Range Simulator

The Science of E-Bike Range: Why Real-World Performance Varies

When shopping for an electric bike, the "Range" specification is often the most scrutinized number. However, it is also the most misunderstood. Most manufacturers provide a range estimate based on ideal conditions: a lightweight rider, flat terrain, low wind, and minimal speed. While these numbers are technically achievable, they rarely reflect the reality of daily commuting or off-road riding.

At CEMOTO, we believe in transparency. That is why we developed the Pro Range Simulator. Instead of giving you a single, static number, this tool uses a physics-based engine to calculate energy consumption based on mass, aerodynamics, and rolling resistance. To get the most out of your e-bike, it is essential to understand the variables that affect your battery life.

The Physics of Battery Drain

An e-bike motor converts electrical energy (stored in the battery) into mechanical energy (motion). The amount of energy required to move you forward is not constant; it changes based on three primary opposing forces:

• Aerodynamic Drag: This is the resistance caused by air pushing against the rider and the bike. Drag is not linear; it increases with the square of your speed. This means that increasing your speed from 20 mph to 28 mph doesn't just use a little more power—it can nearly double the energy consumption per mile. This is why high-speed riding drains the battery so quickly.
• Rolling Resistance: This is the friction between your tires and the ground. Factors such as tire width, tread pattern, and tire pressure play a significant role. A fat-tire e-bike with low pressure on a dirt path will require significantly more watts to maintain speed than a commuter bike with high-pressure tires on asphalt.
• Gravitational Force (Grade): When riding on flat ground, the motor only needs to overcome drag and friction. However, when climbing a hill, the motor must also lift the total weight of the bike and rider against gravity. In this scenario, the total payload weight becomes the most critical factor in range calculation.

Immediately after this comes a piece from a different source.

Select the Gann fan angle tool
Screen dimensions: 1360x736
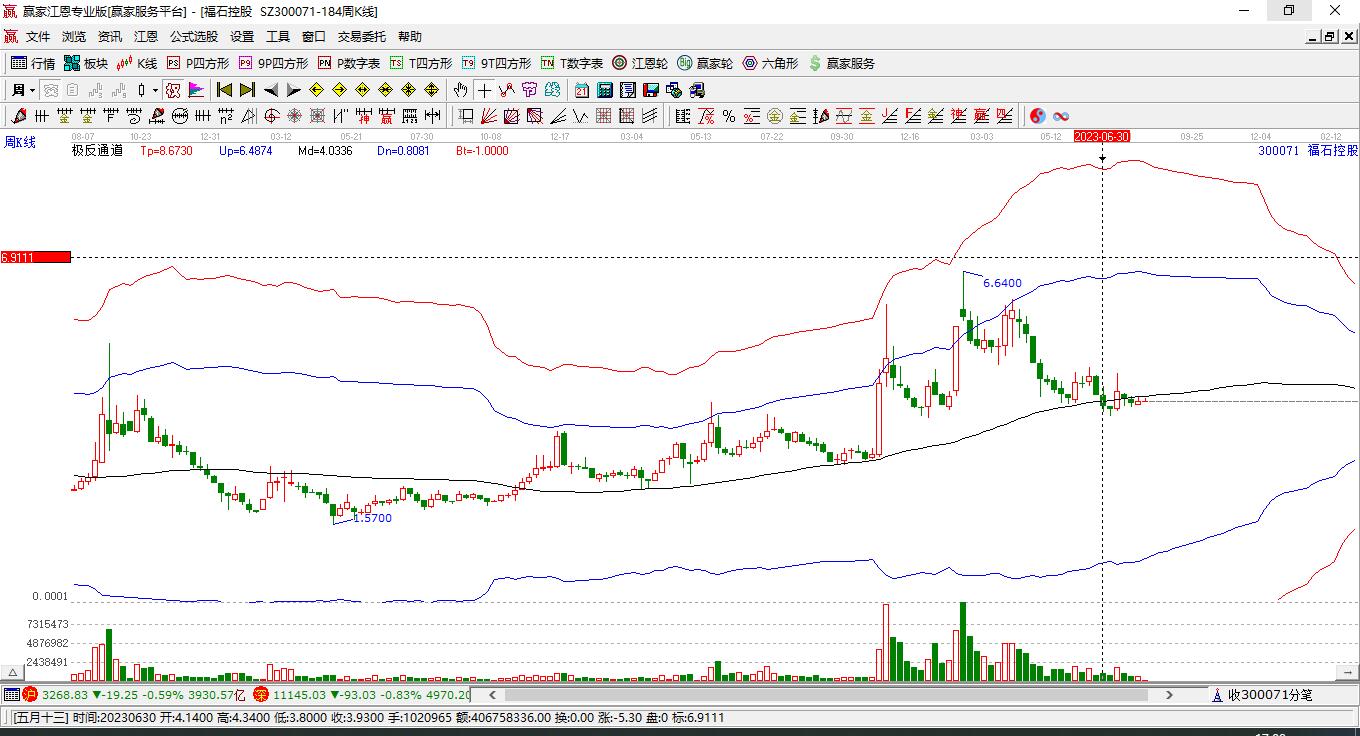[489, 116]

Understanding Watt-Hours (Wh) and Efficiency

To accurately predict range, you must look beyond the "Voltage" and "Amp Hour" labels and calculate the total energy capacity, measured in Watt-Hours (Wh). The formula is simple: Voltage × Amp Hours = Watt Hours.

For example, a 48V 15Ah battery contains 720 Wh of energy. Think of this as the size of your fuel tank. The efficiency of your ride is measured in "Watt-Hours per Mile" (Wh/mi), which is similar to "Gallons per Mile" in a car. A typical efficient ride might consume 20 Wh/mi, giving you a range of 36 miles (720 ÷ 20). However, aggressive riding with a throttle might consume 40 Wh/mi, cutting that range in half to 18 miles.

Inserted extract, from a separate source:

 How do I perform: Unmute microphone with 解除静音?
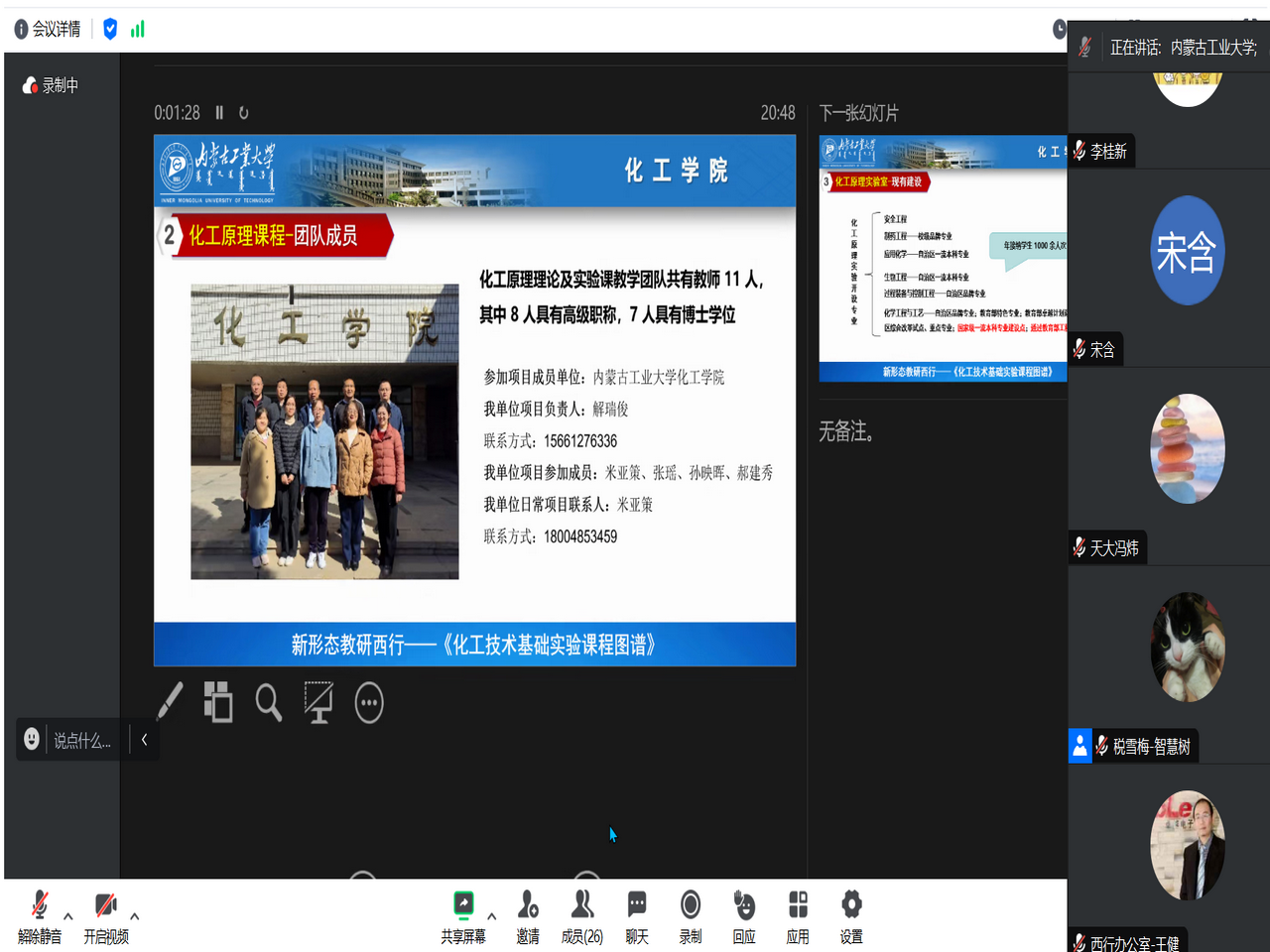40,916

External Factors: Temperature and Terrain

Physics isn't the only factor; the environment plays a crucial role. Lithium-ion batteries are sensitive to temperature. In cold weather (below 40°F / 4°C), the internal resistance of the battery cells increases, which prevents them from releasing energy efficiently. Riders can expect a range drop of 20% to 30% in freezing conditions compared to warm weather.

Terrain is equally important. Stop-and-go city riding requires frequent acceleration, which consumes more energy than maintaining a constant speed. Similarly, soft terrain like sand, mud, or snow drastically increases rolling resistance, requiring the motor to work harder to maintain momentum.

Optimizing Your Ride

While you cannot change the laws of physics, you can adjust your riding habits to extend your range. The most effective method is to reduce speed. As mentioned, air resistance is the biggest energy thief at high speeds. Dropping your speed by just 5 mph can result in significant range gains. Additionally, utilizing the pedal-assist system (PAS) rather than the throttle ensures that human power is supplementing the motor, reducing the electrical load and extending the battery's life per charge.